In quarterly terms, Russia's economy has already shown growth, and the surge became more pronounced between April and June.

The publication notes that increased defence spending is boosting industrial production. And consumer demand is gaining momentum amid growing government spending on social support and wage increases.

"But the Kremlin's drive to expand military recruitment could hamper this as labour shortages intensify," Bloomberg notes.
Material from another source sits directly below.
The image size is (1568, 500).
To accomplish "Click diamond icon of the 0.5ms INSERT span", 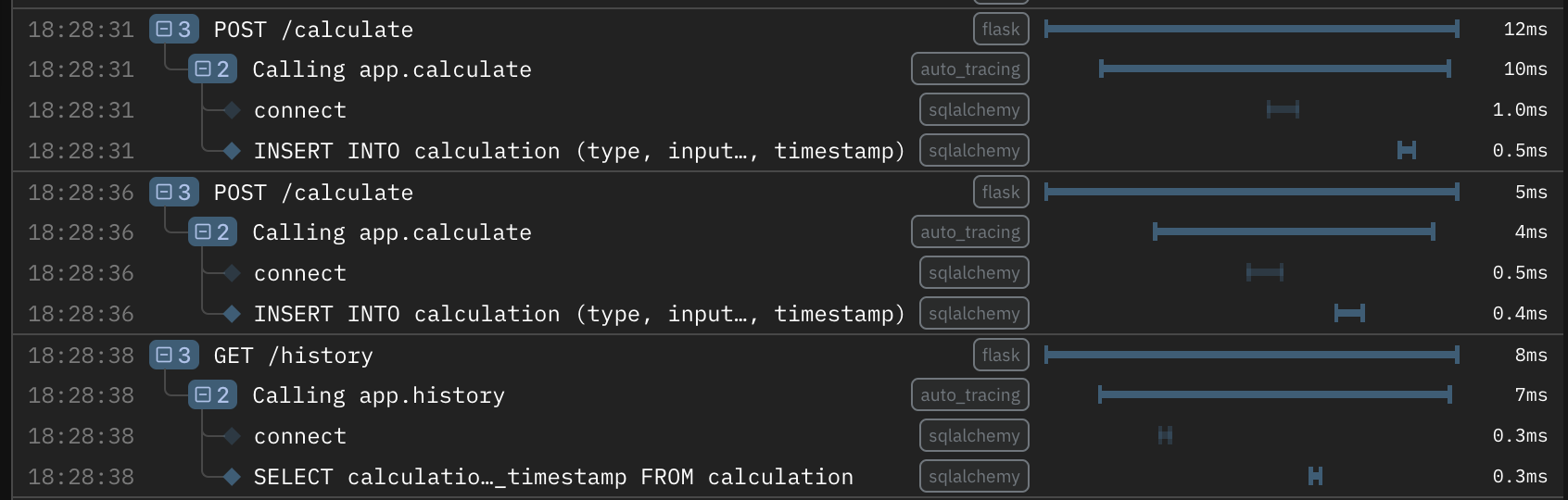I will (232, 151).
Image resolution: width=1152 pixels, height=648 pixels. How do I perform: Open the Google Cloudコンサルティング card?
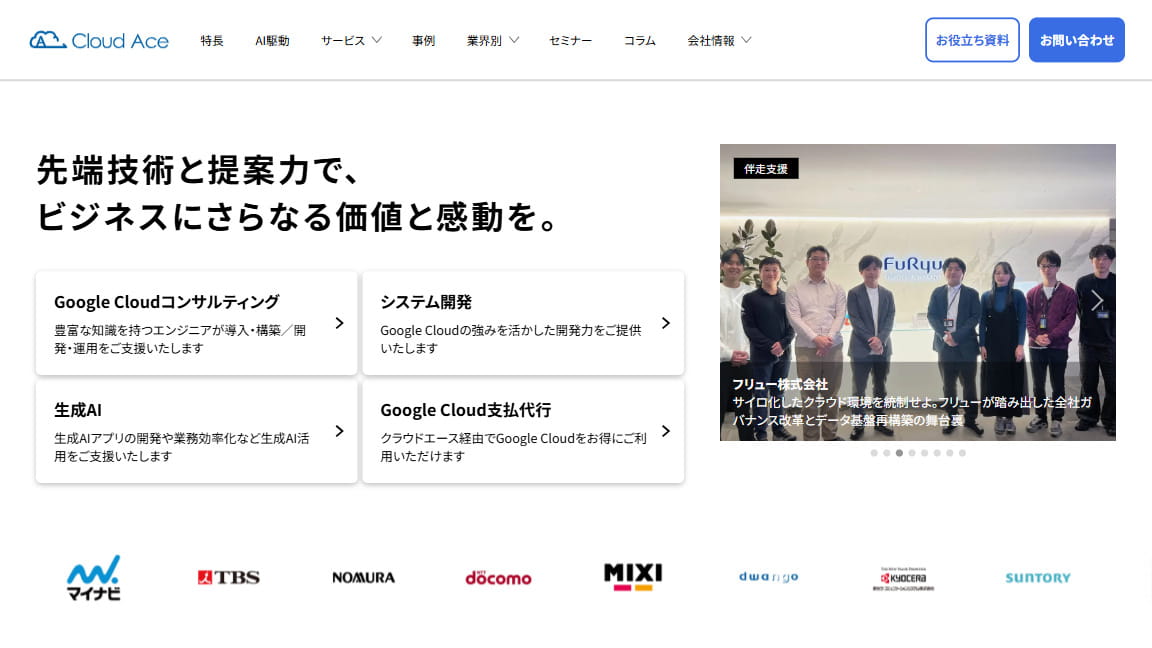point(196,323)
In this regard, the agency suggests that Russia may introduce "targeted mobilisation", i.e. selective mobilisation.

"As Russia tries to recruit more volunteers to take part in President Vladimir Putin's invasion of Ukraine, it risks creating a labour drain. This could prompt a move to more selective conscription measures for people whose absence will not be felt as strongly in the labour market," the article says.

The journalists reminded that Russian dictator Putin signed a law raising the upper limit of the conscription age from 27 to 30 years old from January 2024 and prohibiting men from leaving the country after they have received an electronic summons. Bloomberg Economics Russia economist Alexander Isakov believes that these measures could allow for "targeted mobilisation", which would accelerate short-term economic growth by reducing the impact of labour shortages. This could allow the Russian economy to reach pre-war levels by mid-to-late 2024.

It should be noted that at the same time, the sanctions that are hitting Russia hard, the plummeting incomes and capital outflows have been compounded by a record drop in the ruble against the dollar - the US currency in Russia has soared to almost 100 rubles for the first time in 16 months. However, this is not the limit - according to forecasts, the ruble will continue to fall in the future.

As OBOZREVATEL reported earlier, Russians were buying up Tether cryptocurrency en masse on the day of Prigozhin's mutiny. The reasons were fear of a weakening ruble and a desire to find an alternative to it.